Context by Cohere
Cohere Boosts Inference Speed With NVIDIA Triton Inference Server

Cohere Boosts Inference Speed With NVIDIA Triton Inference Server

Share:

The adoption of large language models (LLMs) is on the rise. Previously, many natural language processing (NLP) use cases required deploying several different models. With LLMs, one general-purpose model can support a wide variety of NLP use cases, greatly simplifying the integration of language-based machine learning capabilities, such as text generation, classification, semantic search, topic modeling, and entity extraction, into applications and systems.

At Cohere, our mission is to reduce the complexity of integrating NLP even further by exposing the capabilities of LLMs via a simple API. Our platform enables developers and teams to leverage the versatility and performance of LLMs without having to have the resources and expertise to build and deploy these models themselves.

The Cohere platform currently offers three types of endpoints:

  • Classify, performs text classification with just a few labeled examples. It powers NLP functionality, such as content moderation, customer intent classification, and sentiment analysis.
  • Generate, creates text for narrative content, such as articles, marketing copy, and summaries. It also extracts key information from documents.
  • Embed, generates representations of a piece of text as embeddings. This can be useful for semantic search, recommendation engines, clustering, topic modeling, and more.

Enhancing Our Platform Performance

As the Cohere platform grows, we are continually looking for ways to improve the experience of interacting with our API. One of our key focus areas is the platform’s inference latency and throughput. From a user’s point of view, this translates into the time it takes to receive a response after making a request.

This is especially important in time-sensitive applications, such as customer support chatbots. For example, when conversing with a virtual agent, an end-user expects a swift response to their queries. Frequent delays may result in the user leaving the conversation in frustration and not getting the support they were looking for.

As we explored ways to get the best possible model performance, we realized the importance of having the flexibility to choose how our backend is implemented. We wanted to maximize the potential of the NVIDIA GPUs, and we could only achieve that if we had more implementation options.

For example, our previous setup's inference mechanism was deployed primarily based on pipeline parallelism, which didn’t allow us to take full advantage of multi-GPU inference. We would have realized a better model latency by switching to tensor parallelism, but with our previous backend framework, this would have taken an enormous amount of effort and customization to make it work.

Leveraging the NVIDIA Triton Inference Server

Because of these reasons, we opted for the NVIDIA Triton Inference Server as our inference server framework. The key factor in our decision was that Triton could provide the flexibility of choosing different backend frameworks out of the box, allowing us to evaluate a selection of backends and identify the one best suited to our platform needs.
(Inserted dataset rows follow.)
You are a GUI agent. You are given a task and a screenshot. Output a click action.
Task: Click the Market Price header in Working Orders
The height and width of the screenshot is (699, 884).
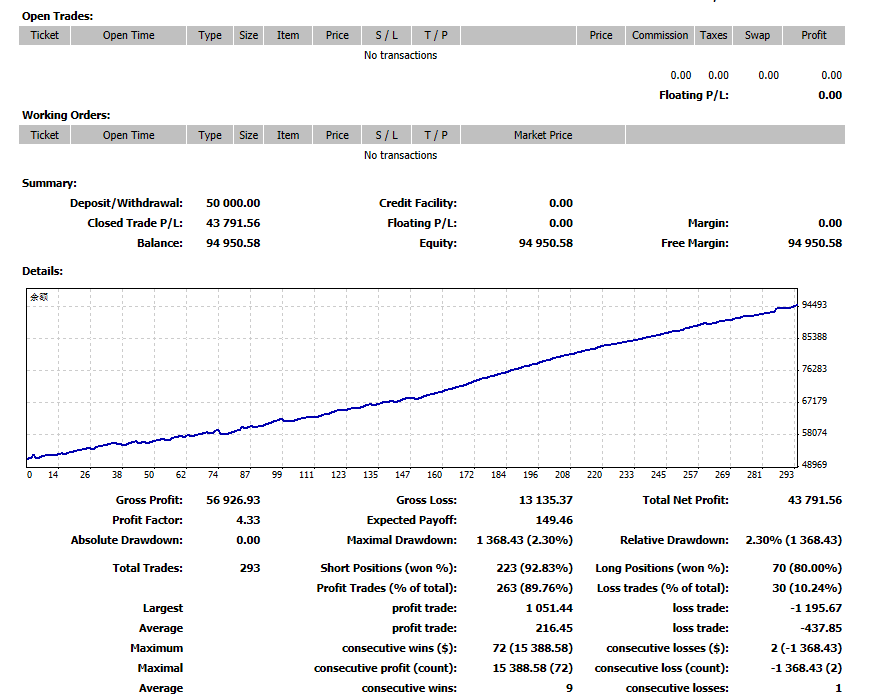point(543,135)
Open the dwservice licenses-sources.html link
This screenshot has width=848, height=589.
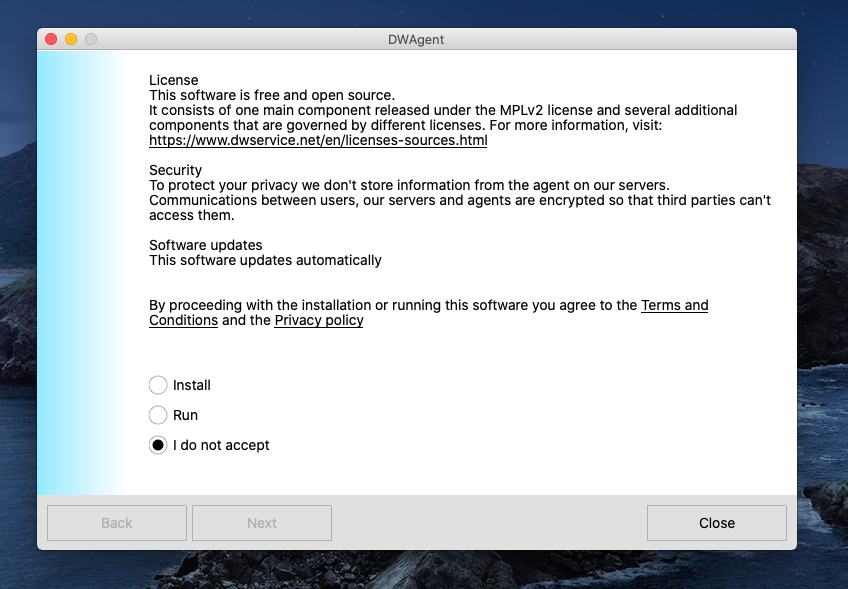point(318,140)
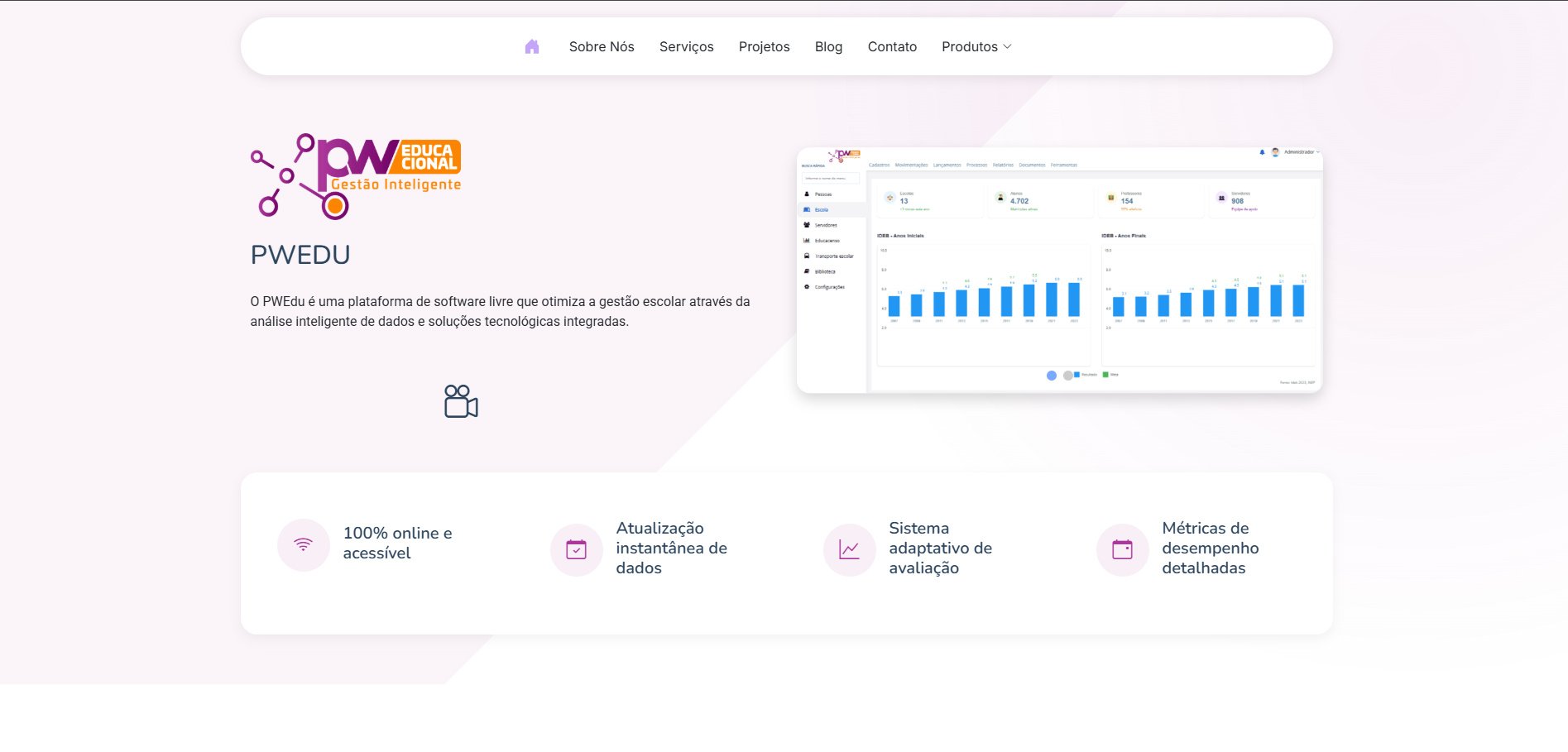Open the video camera icon below description
Viewport: 1568px width, 752px height.
pyautogui.click(x=461, y=401)
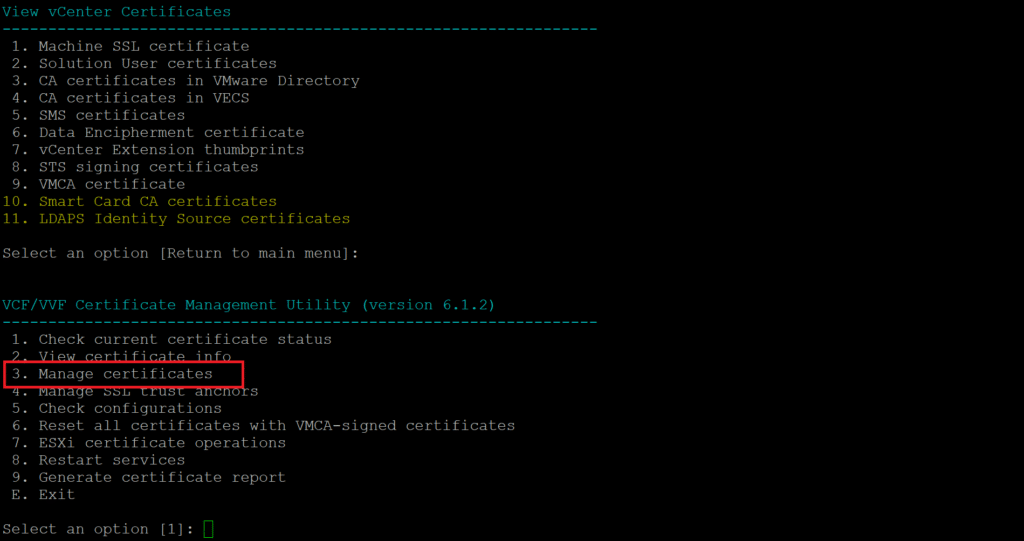Click ESXi certificate operations entry
Viewport: 1024px width, 541px height.
coord(149,443)
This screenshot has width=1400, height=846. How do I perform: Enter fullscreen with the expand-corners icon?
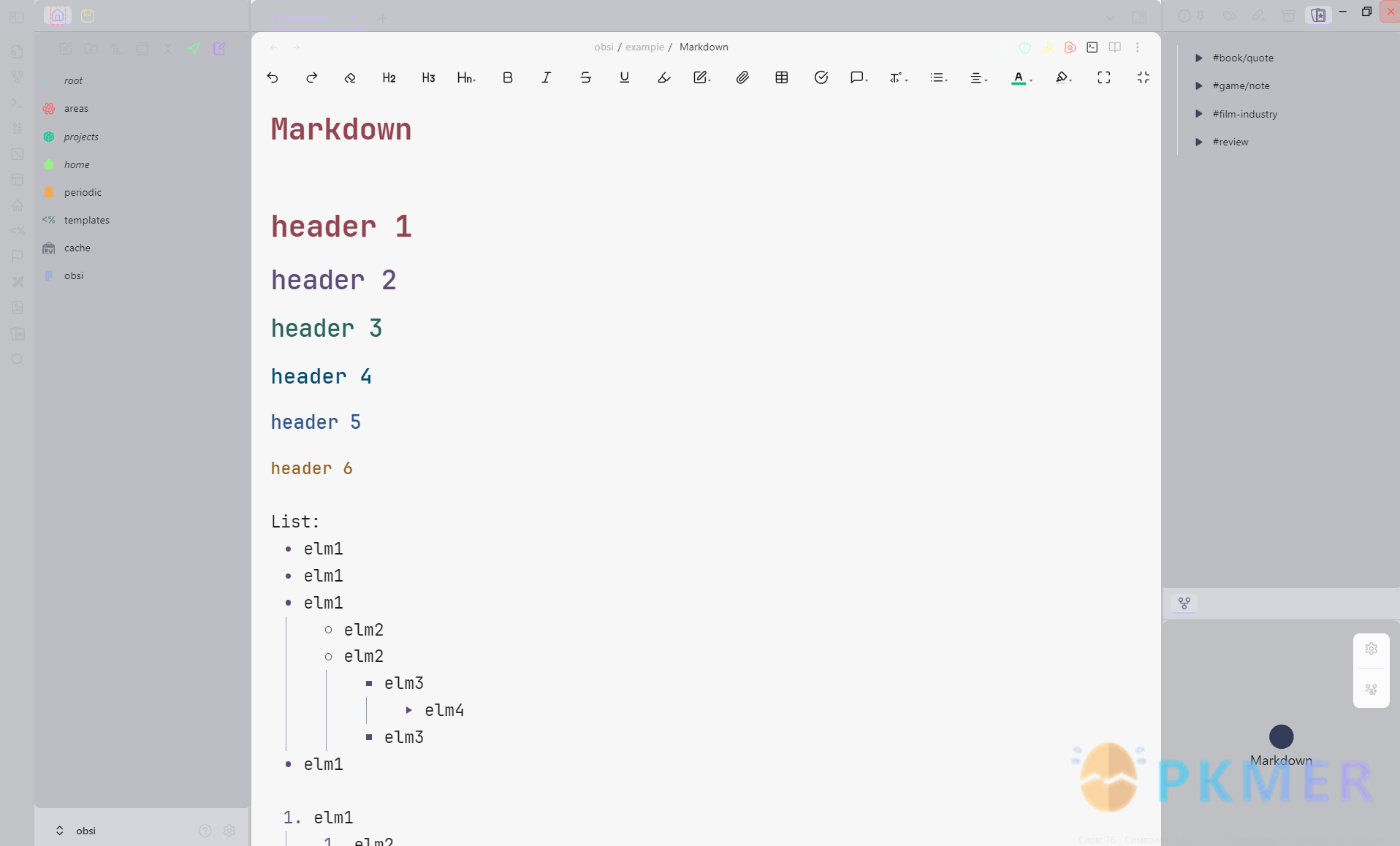point(1103,77)
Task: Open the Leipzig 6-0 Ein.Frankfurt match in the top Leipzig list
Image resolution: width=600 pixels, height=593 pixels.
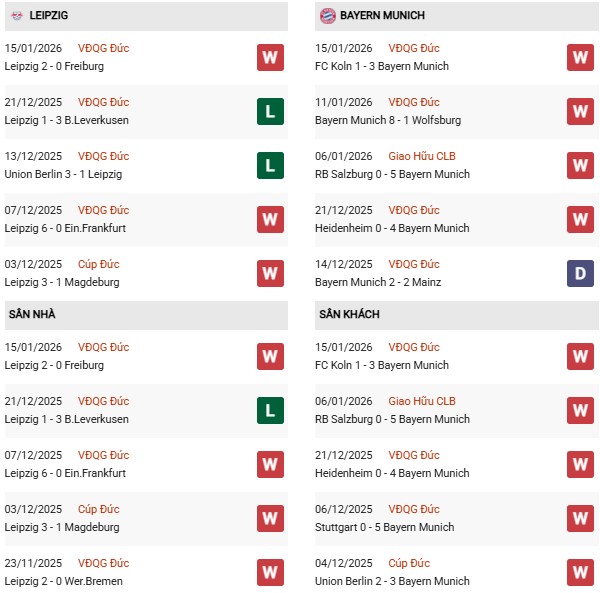Action: [67, 228]
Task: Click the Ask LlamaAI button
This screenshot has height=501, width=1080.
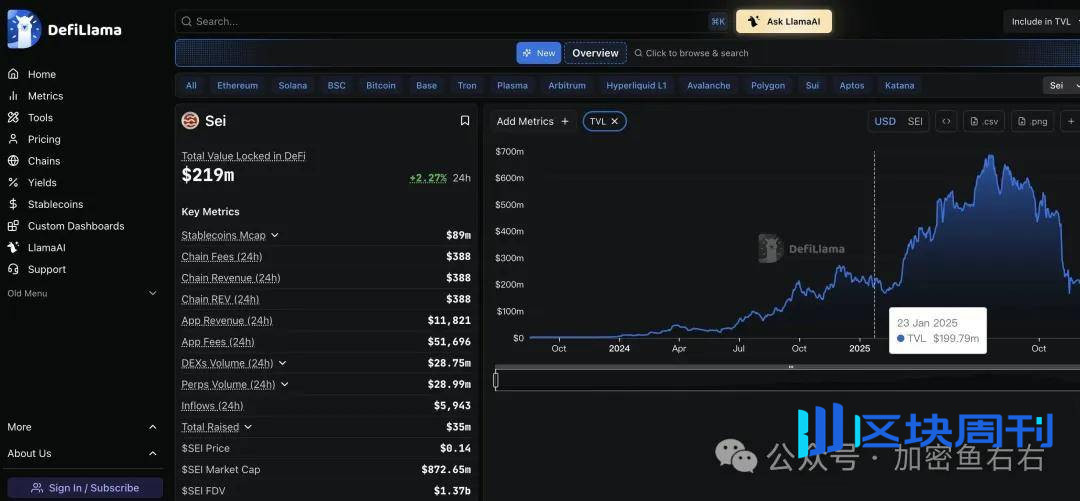Action: coord(784,21)
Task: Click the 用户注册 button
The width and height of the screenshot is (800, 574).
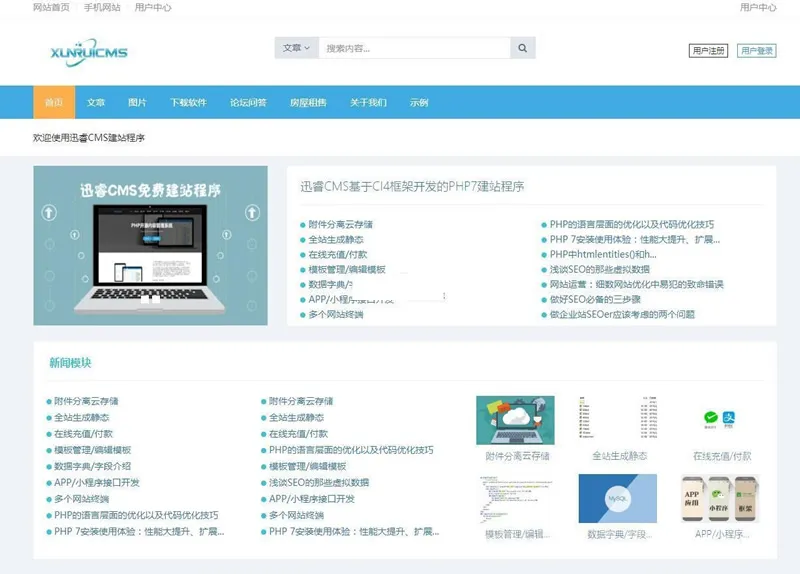Action: coord(708,51)
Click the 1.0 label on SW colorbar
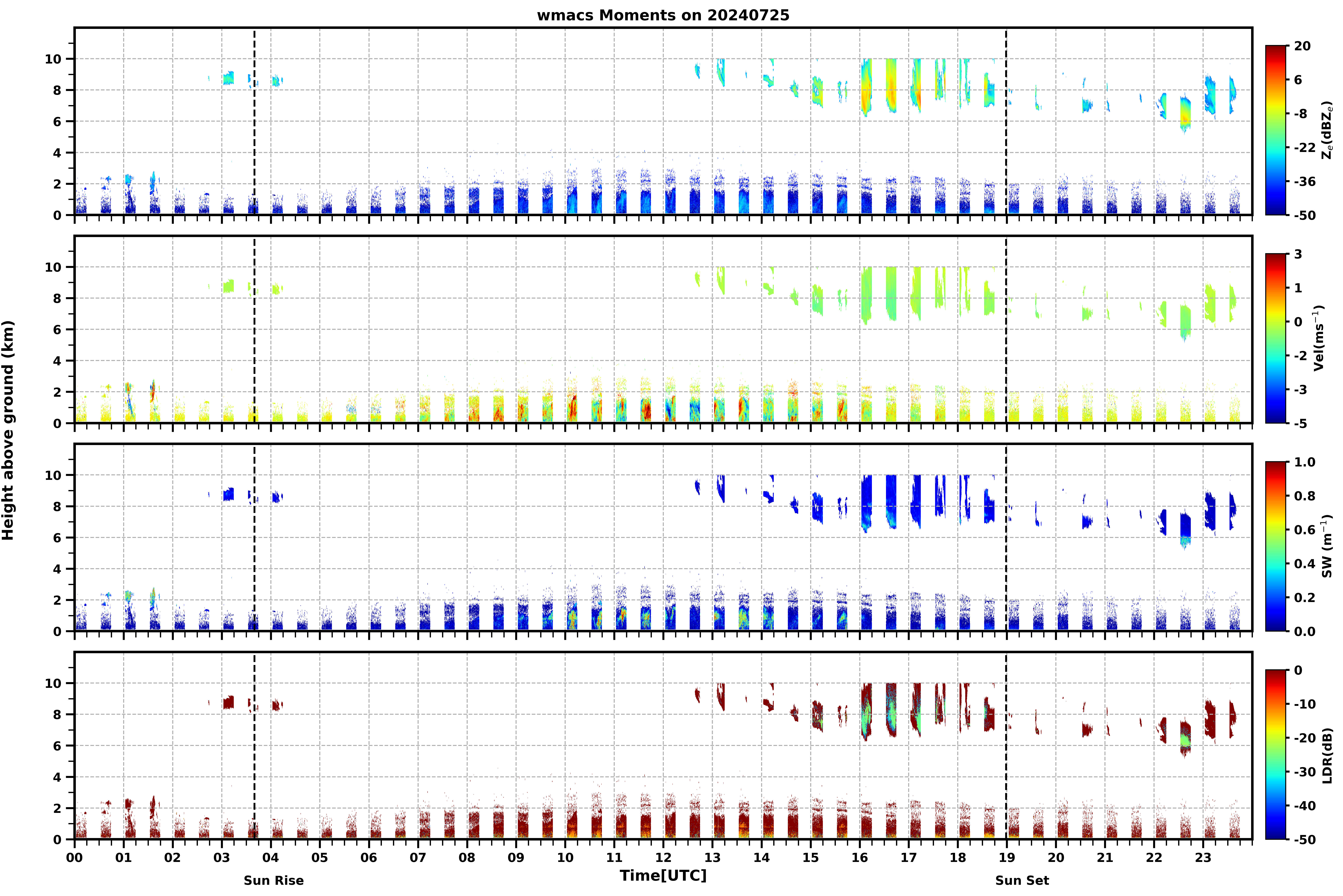Image resolution: width=1343 pixels, height=896 pixels. (1305, 462)
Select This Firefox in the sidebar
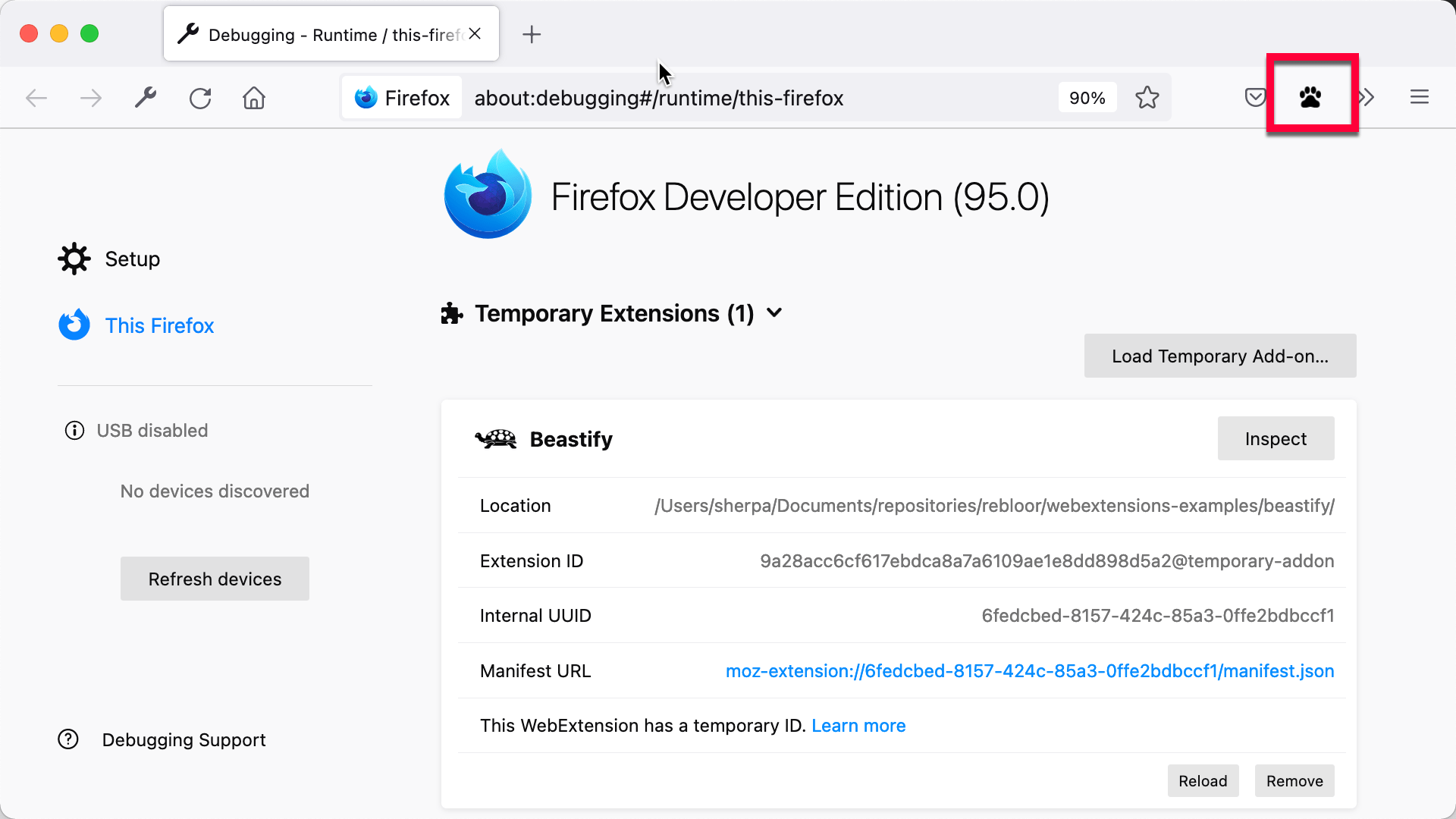Image resolution: width=1456 pixels, height=819 pixels. point(159,325)
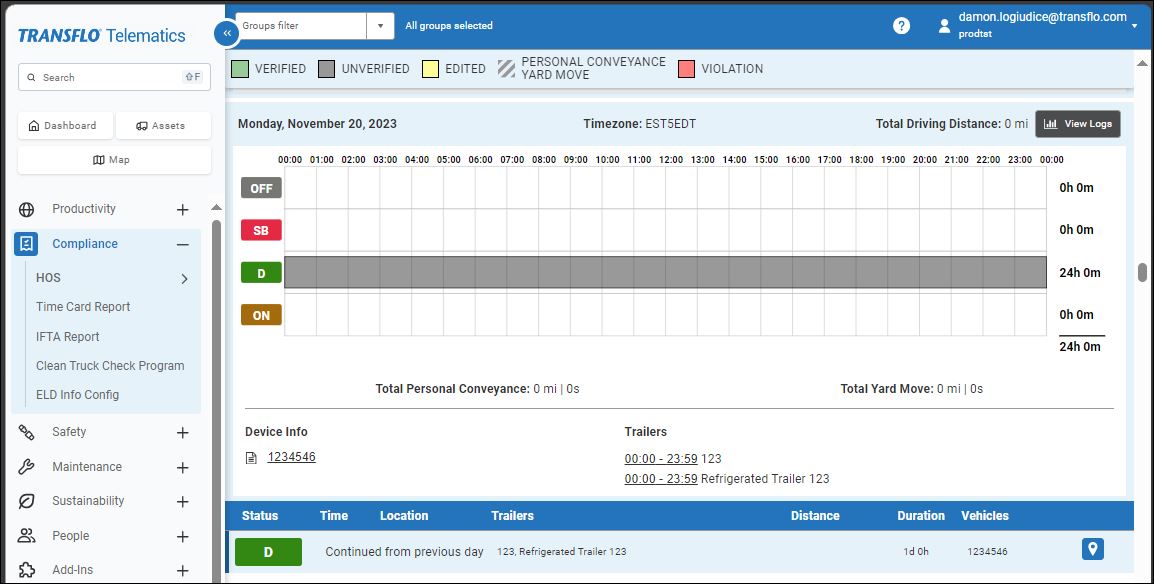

One of the backend frameworks that Triton supports is FasterTransformer, an open-source library that implements a highly optimized transformer layer for both the encoder and decoder to speed up inference. So, along with migrating to Triton as our inference server, we also migrated to FasterTransformer as our backend framework.

Overall, the outcome has been impressive—after we migrated to Triton and started using the FasterTransformer backend, we’ve observed an increase of up to 4x in inference speed.

This was possible because FasterTransformer supports multi-GPU inference with tensor sharding. In other words, we were able to add tensor parallelism in our inference setup. This alone was massive because it meant that we could really maximize the potential of the multi-GPU system by significantly increasing its overall efficiency and utilization.

There were a few other factors in our decision. For example, the fast inter-GPU communication and ready-to-use fused operation kernels provided by the FasterTransformer backend also make it possible to further improve speed and performance.

What's Next?

Look at any industry vertical or individual organization, and you will find piles of unstructured text data. And this volume will only continue to grow as more and more of the world’s population interacts online at an unprecedented rate. Imagine if there was a much easier way to process this data and make it useful and actionable?

Cohere is dedicated to making NLP technology—previously only available to the big players—accessible to developers and teams of any size. By continuing to enhance the experience of interacting with our API, we can unlock even more use cases and serve even more developers and organizations. Migrating to NVIDIA Triton Inference Server helps us take significant strides toward this goal, and we are excited about what we can achieve with it going forward.